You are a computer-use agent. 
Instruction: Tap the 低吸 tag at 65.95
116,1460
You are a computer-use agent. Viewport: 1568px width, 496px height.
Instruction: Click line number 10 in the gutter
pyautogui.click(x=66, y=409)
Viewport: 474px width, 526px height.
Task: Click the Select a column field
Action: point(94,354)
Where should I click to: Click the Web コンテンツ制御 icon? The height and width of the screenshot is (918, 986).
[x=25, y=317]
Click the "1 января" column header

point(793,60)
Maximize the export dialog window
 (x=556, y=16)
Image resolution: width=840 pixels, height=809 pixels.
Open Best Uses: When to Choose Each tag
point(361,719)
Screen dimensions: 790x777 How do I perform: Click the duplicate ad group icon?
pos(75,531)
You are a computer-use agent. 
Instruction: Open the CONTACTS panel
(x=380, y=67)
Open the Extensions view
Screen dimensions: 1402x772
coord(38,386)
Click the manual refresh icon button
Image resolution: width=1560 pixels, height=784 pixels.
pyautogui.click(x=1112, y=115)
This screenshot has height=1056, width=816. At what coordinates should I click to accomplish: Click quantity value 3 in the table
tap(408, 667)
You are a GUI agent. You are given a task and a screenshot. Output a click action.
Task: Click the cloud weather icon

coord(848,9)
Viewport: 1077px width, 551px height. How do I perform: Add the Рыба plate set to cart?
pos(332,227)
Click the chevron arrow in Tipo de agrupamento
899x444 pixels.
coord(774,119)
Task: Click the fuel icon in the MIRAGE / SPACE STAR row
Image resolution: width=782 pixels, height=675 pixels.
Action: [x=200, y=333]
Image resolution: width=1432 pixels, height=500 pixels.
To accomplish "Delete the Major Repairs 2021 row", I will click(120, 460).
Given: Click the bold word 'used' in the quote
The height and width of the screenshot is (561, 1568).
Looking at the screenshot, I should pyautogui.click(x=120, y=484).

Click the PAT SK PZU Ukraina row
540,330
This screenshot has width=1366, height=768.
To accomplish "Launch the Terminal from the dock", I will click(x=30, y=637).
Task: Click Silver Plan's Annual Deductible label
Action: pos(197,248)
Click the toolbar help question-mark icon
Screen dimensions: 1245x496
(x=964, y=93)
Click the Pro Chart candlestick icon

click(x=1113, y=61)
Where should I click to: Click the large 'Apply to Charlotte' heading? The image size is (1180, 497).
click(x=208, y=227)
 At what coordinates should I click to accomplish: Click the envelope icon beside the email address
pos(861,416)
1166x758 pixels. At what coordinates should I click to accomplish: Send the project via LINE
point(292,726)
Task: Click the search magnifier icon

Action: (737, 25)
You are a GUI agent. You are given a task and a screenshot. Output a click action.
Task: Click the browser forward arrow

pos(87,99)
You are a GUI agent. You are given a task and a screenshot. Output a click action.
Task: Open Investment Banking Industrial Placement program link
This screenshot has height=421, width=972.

[Exercise details] The answer should consist only of the lines from the one with "The height and width of the screenshot is (561, 1568)." to the final line of the records above, retyped word for word.

[Exercise answer]
The height and width of the screenshot is (561, 1568).
Looking at the screenshot, I should pyautogui.click(x=120, y=484).

Click the PAT SK PZU Ukraina row
540,330
This screenshot has width=1366, height=768.
To accomplish "Launch the Terminal from the dock", I will click(x=30, y=637).
Task: Click Silver Plan's Annual Deductible label
Action: pos(197,248)
Click the toolbar help question-mark icon
Screen dimensions: 1245x496
(x=964, y=93)
Click the Pro Chart candlestick icon

click(x=1113, y=61)
Where should I click to: Click the large 'Apply to Charlotte' heading? The image size is (1180, 497).
click(x=208, y=227)
 At what coordinates should I click to accomplish: Click the envelope icon beside the email address
pos(861,416)
1166x758 pixels. At what coordinates should I click to accomplish: Send the project via LINE
point(292,726)
Task: Click the search magnifier icon

Action: (737, 25)
You are a GUI agent. You are given a task and a screenshot. Output a click action.
Task: Click the browser forward arrow

pos(87,99)
You are a GUI agent. You are given a task and a screenshot. Output a click action.
Task: Open Investment Banking Industrial Placement program link
This screenshot has height=421, width=972.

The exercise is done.